For my first blog post, I want to introduce you to one of the most important tools for development. Anyone who writes code - which is pretty much everyone nowadays - should know how to use Git. I can’t emphasize enough how useful it is, and that is why I chose it as my first topic.
Git is a way to do version control, i.e. go back and forth between versions of a project. Back in 2012, people used many different version control systems. I tried Subversion and Mercurial but pretty much everyone is in the Git boat now. There’s a bunch of reasons why Git won out. For me, it made working in a team much better. Git is great at handling large projects but what I want to show is that Git helps for even the smallest individual projects.
It helps that everyone has a general knowledge about Git, but I recommend that for each team, you assign a Git expert. There is a lot to know about Git. Instead of everyone learning everything, having one or two people to answer quick questions is good for teams.
The Main Idea
On the Git documentation, it says that Git thinks about its data like a stream of snapshots. So let’s say you have a project and you want to make a change but you also want a backup, so you copy the folder and name it “backup”. Each copy is like a snapshot in Git! But most of the files are the same, so Git doesn’t duplicate everything. Instead, it makes a link to the unchanged file. Git then hashes the contents into something like
880861822d12b61df5ad72ed2117886c679384c8
That is the name of the snapshot and it also works like added security since any corrupted data would produce an incorrect hash.
So I mentioned that Git keeps a bunch of copies and only stores differences. This leads to two very important caveats about Git:
- Git is additive. You are not supposed to be able to remove a particular snapshot (you can but you’re not supposed to). This means you should not have any secrets in the project (like passwords or keys). I’ve found passwords to databases and servers because people left it in the Git history. Do not add secrets to Git.

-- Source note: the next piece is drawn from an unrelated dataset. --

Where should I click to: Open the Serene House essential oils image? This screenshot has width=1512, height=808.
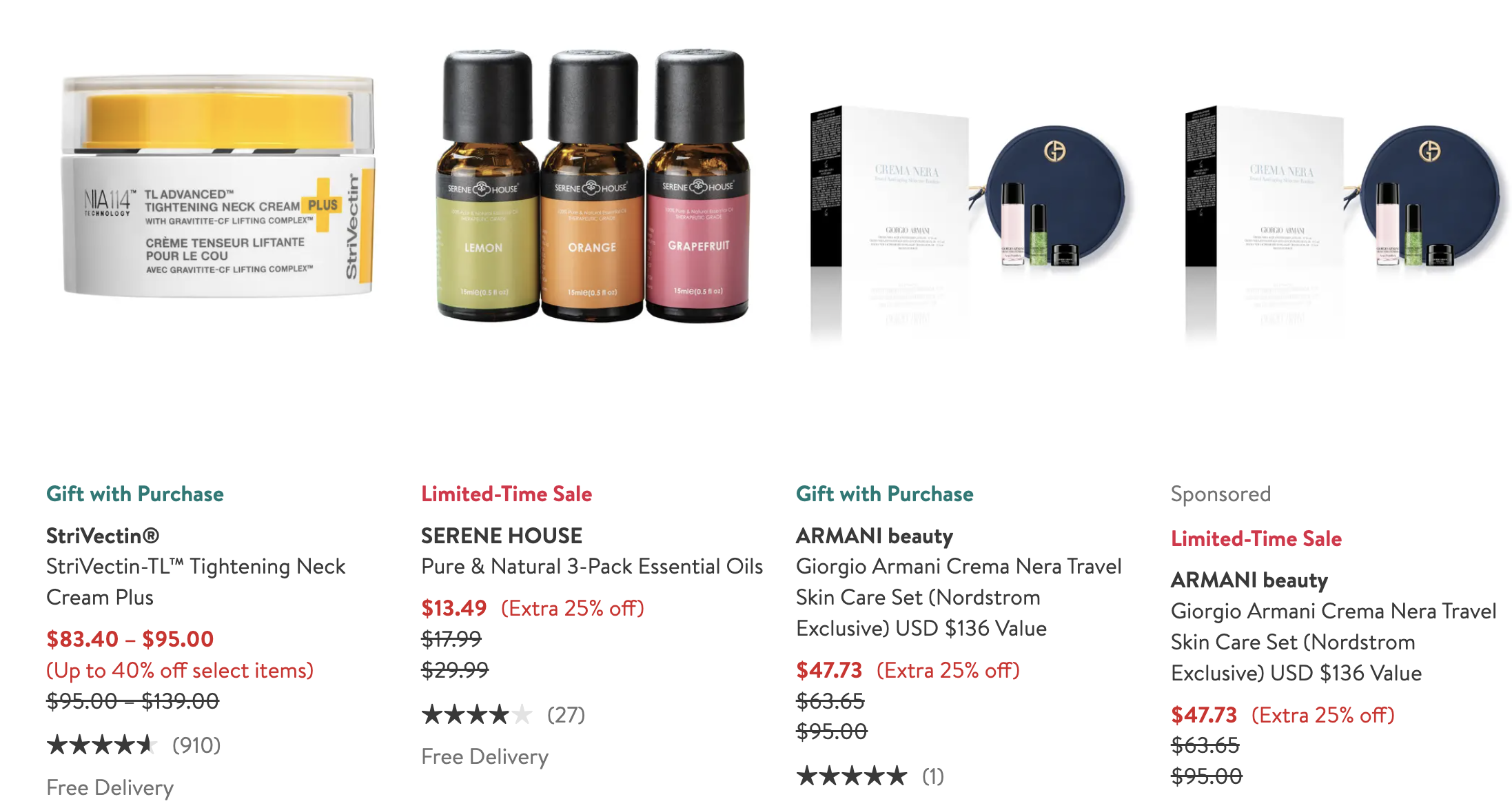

- Git differences are line by line. If you change one line, Git only saves that one line of change. But this makes it difficult to track changes in binary files, e.g. .jpg, .mp3, .pdf. If you make a small change to an image or pdf, it changes the whole file. Git has trouble tracking these changes so avoid adding these kinds of files to Git.
So what do I mean by adding to git? It’s time to learn some Git terminology. Snapshots are known as commits. To prepare a commit, we add it to the staging area or the index. Once we are all ready, we commit it to the repository. So we can imagine our project in 3 sections.

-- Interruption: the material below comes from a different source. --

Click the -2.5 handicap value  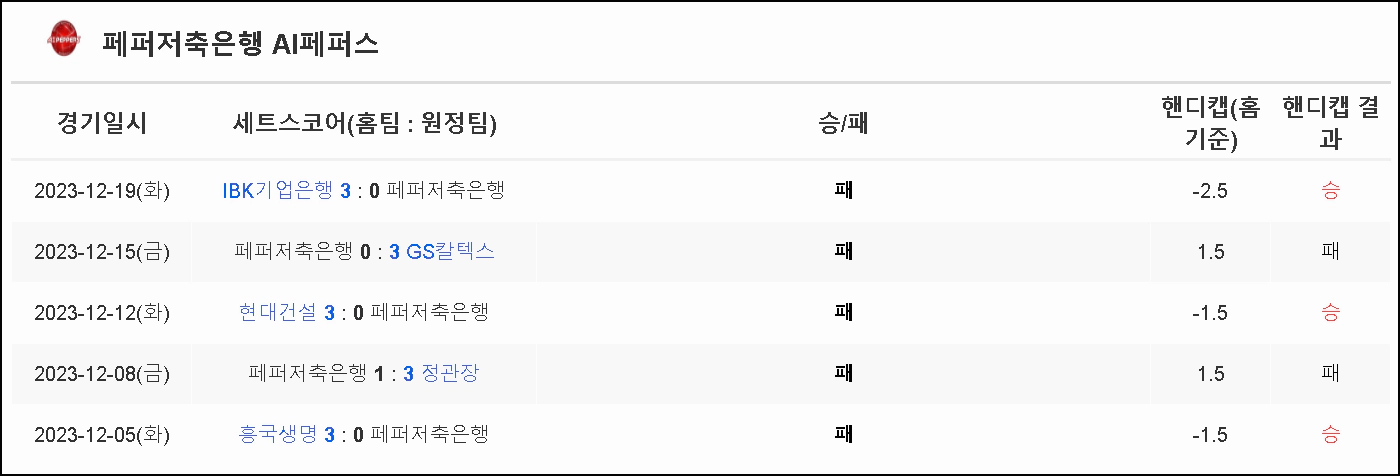(1210, 191)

- Local - where we make changes
- Staging area/Index - where we add changes ready to commit
- Repository - where commits are stored
So let’s get started!
Install
I wish I could just teach command line Git but then pretty much 90% of people would quit right here. So instead I will teach how to use my recommended software for Git and append the command line version for each step. The problem about Git software is that each software has a particular workflow. I recommend SourceTree because it works for both Windows and Mac and uses “Git-flow”.
The current official instructions to install Git are listed below.
- Windows
http://git-scm.com/download/win
- Mac
- Fedora
- Debian
Config
SourceTree will ask for your name and e-mail. Git has author metadata for each commit so it is important to fill in your information. On command line:
Init
Let’s turn a project into a Git repo. First, create a local repository
and select the folder
and now you have an empty repository
.gitignore
In my project, I have a bunch of files I don’t want to keep track of. The object files, the debug files, the executable - these are all files I don’t need. We can add these to the list of files we want Git to ignore. This file is named “.gitignore” and is in the root directory of the project.
Let’s create a .gitignore
Now those files don’t appear in the unstaged files! Check this collection of templates for .gitignore files.
Add and Commit
Let’s add all the other files to the index and commit. We just created the first snapshot of our project
Log
Now we can take a look at the “stream of snapshots” in “History”
Status and Diff
In “File status” we can see which files were modified, and see the changes in each file. What is nice is we can choose individual lines to commit from this view by clicking “Stage hunk” in the top right
Reset
When you modify a file but decide you want to go back to the last commit you can just right-click and reset
Note: You are permanently deleting these changes by doing this
Checkout
So if we continue on in this fashion and have a few more commits, how can I go back in time to another commit? Just double-click the commit and it will checkout to that commit!
For command line, you don’t have to type the whole hash. The first 6 characters are usually enough.
Note: if you want to make edits from here, you should make a new branch
To go back
Stash
Now let’s say we’ve made some changes but want to temporarily hide those changes. We can stash the changes and “pop” the stash when we want those changes back. I like this feature to do quick benchmarking, i.e. compare two versions quickly. Stashing will become even more important when we learn merging.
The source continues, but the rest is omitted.